I had my first baby a scant month before my nineteenth birthday, and then two more in relatively quick succession (with my third baby born just two months past my 21st!) and as a young mum of three I tended to continue to be cautious for my children’s sake. So I may appear to be a bit of a stick-in-the-mud by some people’s standards, but I owe no apologies for that. I have always had personal responsibilities that took precedence, first to myself and then to my children, but not (I feel) ever to answer apologetically to the uninformed opinions of rest of the world at large.

However in spite of my obvious lack of spontaneity I don’t really consider myself to be conservative at heart – I can still be a reasonable risk taker when the odds weigh favourably enough, and I certainly haven’t lived my life quietly hiding in the shadows respectfully toeing the societal line without question. I studied full time for my degree as a single-parent 30-something adult, graduating with a First Class Honours Degree at 40 – two years after I first became a grandmother – so am certainly not averse to venturing into unknown waters in the right circumstances.
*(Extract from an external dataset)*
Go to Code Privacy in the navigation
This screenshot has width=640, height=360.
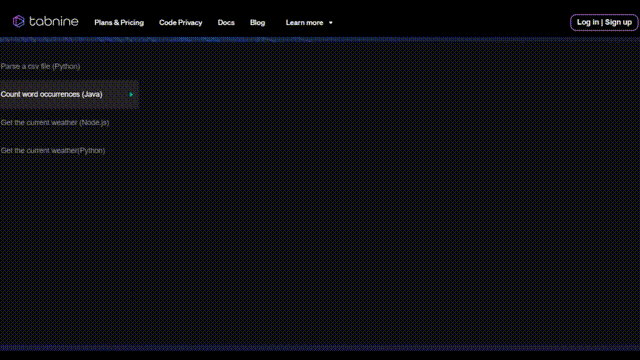click(180, 23)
Personally I feel that had my lifelong health issues not restricted me so badly in early childhood and beyond, I may well have developed more spontaneous behaviour from the start, continuing on from my unconventional and unpremeditated entry into the world. But like it or not I am where I am – still living cautiously with my ongoing allergies well into my fifties, with all three children grown up safe and sound and out in the world creating their own lives, one with a successful career and two with young families of their own.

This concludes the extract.